Much of Bari's New Town actually dates from the early 19th century, but it's laid out on a grid system, so it's easier to find your way around there than in the jumble of narrow streets and alleyways you'll find in the Old Town. The New Town is also the best place to find sophisticated shops and department stores selling good-quality clothes, ceramics and giftware. The broad and beautiful Corso Vittorio Emanuele -- which divides the Old Town from the New -- is well worth strolling along. It's lined with offices on one side, but on the other you'll find charming, early 19th-century buildings in shades of pale cream, chocolate brown and burnt orange, their black wrought-iron balconies vivid with tumbling scarlet geraniums and lavish purple bougainvillea.

A walk around the Old Town is simply magical, for this is a real old town, and the working people of Bari still live there and give it all the charm of an authentic community. While there's not a lot of cash about, there is an old-fashioned feeling of friendliness and mutual cooperation, with children playing on the streets as the women watch and talk.

Take a look around the Old Town food market, fragrant, colorful and bursting with local goodies. It's just off the square on the left of the cathedral. You'll find some fabulous food shops -- like the Panicceria Animaria bakery, which sells delicate, pastel-tinted macaroons, pancerotto (diced ham tarts) and zhuccacio (savory pastries), and heart-shaped apricot and almond biscotti -- in the same area. The Antica Salumeria, a lovely old grocery shop a few doors down from the bakery, is fragrant as only Italian shops can be, with scents of freshly baked panini, herbs, pungently spiced sausages and local cheeses and hams. Be warned, though: As you walk through the door, a hog's head hanging on the wall may startle you!

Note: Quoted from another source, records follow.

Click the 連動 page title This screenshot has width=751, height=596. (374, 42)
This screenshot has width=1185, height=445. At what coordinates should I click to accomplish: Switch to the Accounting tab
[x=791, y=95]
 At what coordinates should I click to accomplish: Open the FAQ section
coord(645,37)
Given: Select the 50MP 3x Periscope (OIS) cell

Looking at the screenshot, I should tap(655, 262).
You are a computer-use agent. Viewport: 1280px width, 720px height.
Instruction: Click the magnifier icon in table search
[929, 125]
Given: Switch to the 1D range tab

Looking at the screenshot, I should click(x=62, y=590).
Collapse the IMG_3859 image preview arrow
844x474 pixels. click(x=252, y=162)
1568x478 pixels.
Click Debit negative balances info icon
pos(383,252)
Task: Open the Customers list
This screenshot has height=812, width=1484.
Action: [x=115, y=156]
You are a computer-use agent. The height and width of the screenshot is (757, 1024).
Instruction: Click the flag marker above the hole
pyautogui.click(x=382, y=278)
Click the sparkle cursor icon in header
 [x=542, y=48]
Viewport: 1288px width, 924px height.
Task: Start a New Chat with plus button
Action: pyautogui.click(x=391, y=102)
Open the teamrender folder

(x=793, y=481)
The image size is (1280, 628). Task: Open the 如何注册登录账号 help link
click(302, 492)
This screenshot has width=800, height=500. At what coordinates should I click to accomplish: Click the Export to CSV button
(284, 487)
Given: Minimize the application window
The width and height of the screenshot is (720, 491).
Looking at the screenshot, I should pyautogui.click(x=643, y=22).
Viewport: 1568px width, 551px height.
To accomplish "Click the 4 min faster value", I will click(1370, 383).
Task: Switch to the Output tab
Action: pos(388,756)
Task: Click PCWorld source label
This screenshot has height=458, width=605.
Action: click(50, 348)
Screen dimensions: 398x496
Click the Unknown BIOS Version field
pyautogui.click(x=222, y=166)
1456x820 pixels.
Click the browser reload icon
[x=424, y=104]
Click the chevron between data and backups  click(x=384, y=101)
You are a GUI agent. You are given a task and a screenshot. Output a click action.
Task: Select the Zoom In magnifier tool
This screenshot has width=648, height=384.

Two of Bari's most notable churches -- the 11th-century Basilica of St. Nicola (which has a magnificent painted ceiling and a gold-encrusted crypt containing the Saint's remains) and the 12th-century Cathedral of San Sabino -- are both based in the Old Town. The same area is home to tiny convents, chapels and shrines founded by ancient communities in Bari; they include the Church of San Marco, founded by the Venetians, and the Chieso del Santa Maria del Carmine, founded by the Carmelites in 1542. The latter is worth seeing for its elegant Wedgewood, blue Baroque-style, gold and gilt interior; inlaid marble altar and glittering crystal chandelier.

The Norman-Swabian Castle lies on Piazza Federico II di Svevia, just outside the Old City walls, facing the sea. Built between 1233 and 1240 by Frederick II, it has angular towers that were added in the 16th century. Nowadays, it's occupied by a government department, but tourists can go inside for a small fee and visit its plaster-cast gallery, which features ornamental casts of Italian buildings, created between the 11th and 17th centuries. Hours are 8:30 a.m. to 7:30 p.m. Tuesday to Sunday.

The pretty beach resort of Trani is located about 30 km from Bari. (A taxi will cost approximately 80 euros, roundtrip.) It's a sleepy place with an attractive waterfront and oodles of old-fashioned charm; one fan described it as looking like a 1950's film set. It's a great place to come to relax and watch the boats in the harbor. The only other attraction would be a visit to its 12th-century Cattedrale di San Nicola Pellegrino.

Explore the atmospheric ruins of an ancient Roman city at Canosa di Puglia, 50 km from Bari. (A taxi, plus waiting time, will cost between 100 and 120 euros.) Canosa is considered the archaeological capital of Puglia and is one of Italy's oldest continually inhabited cities, believed to date from the 7th century B.C. Worth seeing are ancient catacombs dating from the 4th to the 2nd century B.C. Editor's note: Canosa is a fair distance from the port, so consider a visit only if you have a long time ashore.

Monopoli, a picturesque former Venetian trading post 40 km away, is endowed with a spectacular central piazza that's surrounded by shops, bars and restaurants. It's perfect for enjoying a lazy lunch and watching the world go by. A cab ride will cost about 100 euros.

Alberobello, the Trulli capital of Puglia, lies halfway between Bari and Brindisi and is well worth visiting, as its fairytale looks have won it the status of a UNESCO World Heritage Site. The conical Trulli houses are now mainly hotels, holiday apartments or souvenir shops, but you can see an example of how one would have looked -- complete with traditional Trulli furniture -- in the Trulli Museum, near Alberobello's cathedral. A taxi ride there costs about 200 euros, roundtrip.